__ACTIVITY__: Go through the lines below. Copy those with "button".
AVAILABLE RECORDS Start Marker
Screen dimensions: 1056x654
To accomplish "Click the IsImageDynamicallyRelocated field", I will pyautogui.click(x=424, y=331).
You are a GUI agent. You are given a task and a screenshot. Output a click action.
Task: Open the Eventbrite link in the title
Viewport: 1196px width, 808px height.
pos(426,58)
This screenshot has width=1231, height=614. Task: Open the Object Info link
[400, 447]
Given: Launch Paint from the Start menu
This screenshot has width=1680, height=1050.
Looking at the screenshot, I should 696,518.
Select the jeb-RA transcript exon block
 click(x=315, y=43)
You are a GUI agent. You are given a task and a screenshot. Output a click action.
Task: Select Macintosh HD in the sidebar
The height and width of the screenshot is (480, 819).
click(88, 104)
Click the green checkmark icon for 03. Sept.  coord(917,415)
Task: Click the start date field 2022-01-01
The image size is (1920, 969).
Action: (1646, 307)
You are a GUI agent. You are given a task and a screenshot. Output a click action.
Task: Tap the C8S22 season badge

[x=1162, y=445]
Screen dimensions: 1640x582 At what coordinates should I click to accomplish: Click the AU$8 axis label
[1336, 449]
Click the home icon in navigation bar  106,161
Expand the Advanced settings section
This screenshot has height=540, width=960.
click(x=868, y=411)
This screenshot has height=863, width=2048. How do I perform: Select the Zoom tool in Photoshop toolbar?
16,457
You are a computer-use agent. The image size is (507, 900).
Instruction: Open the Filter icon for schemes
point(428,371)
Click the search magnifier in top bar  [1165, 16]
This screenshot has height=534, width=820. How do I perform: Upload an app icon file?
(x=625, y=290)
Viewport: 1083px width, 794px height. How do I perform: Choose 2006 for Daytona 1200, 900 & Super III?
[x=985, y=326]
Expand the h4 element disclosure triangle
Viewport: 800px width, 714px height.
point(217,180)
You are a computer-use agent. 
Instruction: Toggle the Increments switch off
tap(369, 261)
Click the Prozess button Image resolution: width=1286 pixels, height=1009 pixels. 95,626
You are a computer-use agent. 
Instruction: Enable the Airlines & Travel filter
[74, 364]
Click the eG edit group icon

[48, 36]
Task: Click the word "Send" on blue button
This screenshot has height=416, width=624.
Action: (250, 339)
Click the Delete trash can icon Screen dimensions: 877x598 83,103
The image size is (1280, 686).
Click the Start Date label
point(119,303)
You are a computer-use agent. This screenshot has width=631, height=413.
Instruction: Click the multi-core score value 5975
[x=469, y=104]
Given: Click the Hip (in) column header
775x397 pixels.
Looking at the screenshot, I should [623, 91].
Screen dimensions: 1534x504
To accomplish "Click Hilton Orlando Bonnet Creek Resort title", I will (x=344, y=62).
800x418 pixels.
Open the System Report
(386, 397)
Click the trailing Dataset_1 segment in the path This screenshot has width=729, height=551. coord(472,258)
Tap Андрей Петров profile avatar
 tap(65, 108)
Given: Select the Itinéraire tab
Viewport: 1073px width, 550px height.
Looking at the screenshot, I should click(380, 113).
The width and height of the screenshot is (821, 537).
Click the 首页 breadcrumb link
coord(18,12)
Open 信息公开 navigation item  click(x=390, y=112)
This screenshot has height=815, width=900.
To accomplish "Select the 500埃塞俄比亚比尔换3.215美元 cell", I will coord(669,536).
AVAILABLE RECORDS End Marker
__RESULT FOR THIS TASK__:
Click the Prozess button Image resolution: width=1286 pixels, height=1009 pixels. 95,626
Task: Click the word "Send" on blue button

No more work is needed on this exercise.